A small glacial lake several thousand feet below the summit. I think is is Solitude Lake.

I left Ammon, Idaho at 5:30 in the morning, started climbing a little after seven in the morning, summited about eleven or so, sat on top long enough to rest up, and went back down. Beautiful day, maybe a hundred people on the trail that I saw altogether in seven or eight hours. The oldest looked about eighty and the youngest less than one. And for the first time in three hikes, I did not see a bear, and this was just fine by me.

Even gimpy-kneed old guys can still make it to the top if they take their time.

Looking east, you can see the Jackson Hole Valley below the Tetons. This is from the summit.

A last look through the trees about four miles below. You can still see Table Rock in the center.
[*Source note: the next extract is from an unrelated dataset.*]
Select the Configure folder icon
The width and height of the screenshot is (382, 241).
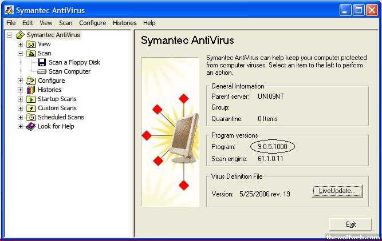tap(31, 81)
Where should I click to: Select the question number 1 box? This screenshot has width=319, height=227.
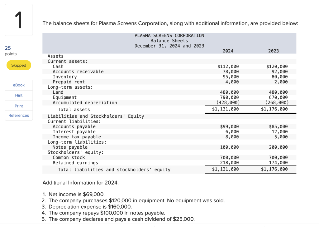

Table Rock looks like a giant doorknob. It is a little lower than the Grand Teton but so close you can see climbers on it. Below the summit I saw glacial lakes and craggy rocks. A good way to spend Labor Day. It took me almost as long to figure out my photo program after I got back, despite the fact that I've used it before. I must be losing my grip in my old age.
This flower had bloomed and was sending out parachute-like seeds into the sky.

1 comment:

Richard Havers said...

Now that's what I call hiking!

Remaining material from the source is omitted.